Aim>
Pick out each line of the data below that contains the word "should", and copy those lines in full.

Information shown>

-*-

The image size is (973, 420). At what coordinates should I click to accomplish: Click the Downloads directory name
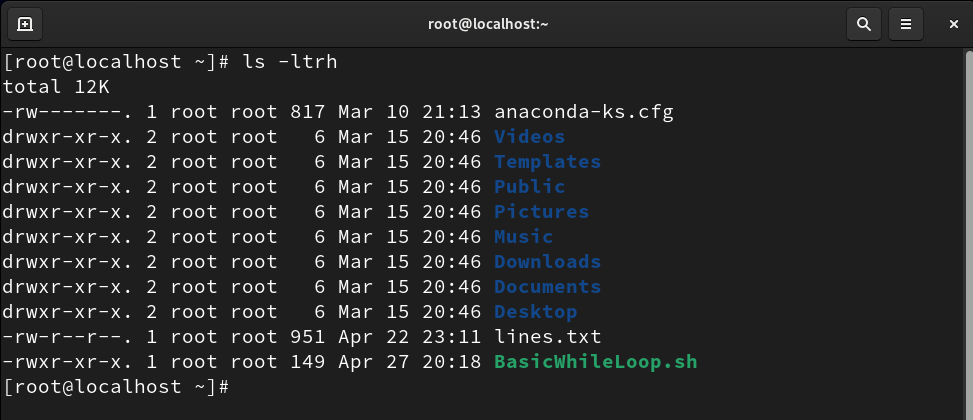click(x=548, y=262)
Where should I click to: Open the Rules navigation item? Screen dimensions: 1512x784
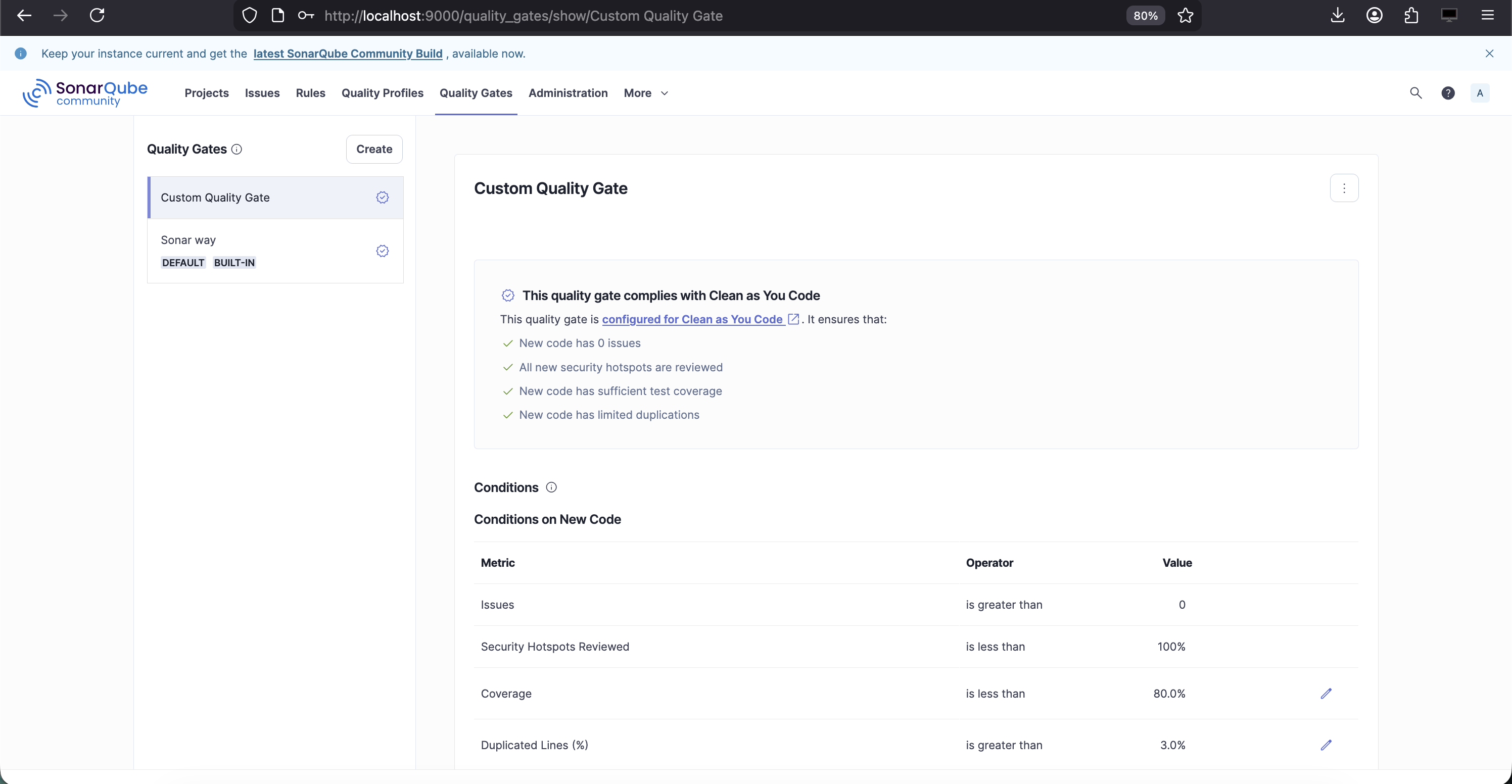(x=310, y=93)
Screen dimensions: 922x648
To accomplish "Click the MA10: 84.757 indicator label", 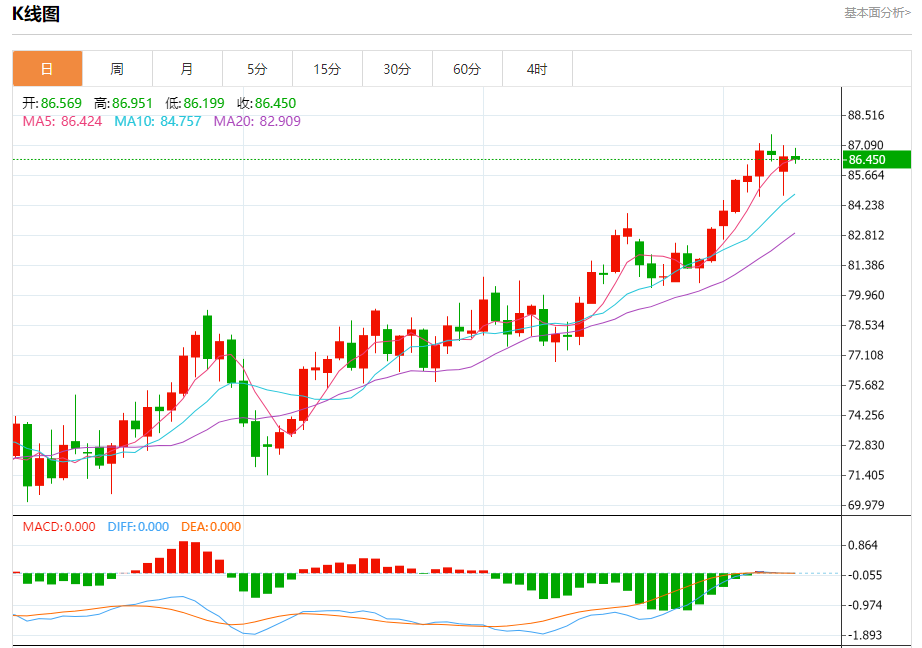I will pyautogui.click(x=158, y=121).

-*-

Result of the exercise>
The image size is (973, 420). At what coordinates should I click to accomplish: Click the Downloads directory name
Where should I click to: Open the Rules navigation item? Screen dimensions: 1512x784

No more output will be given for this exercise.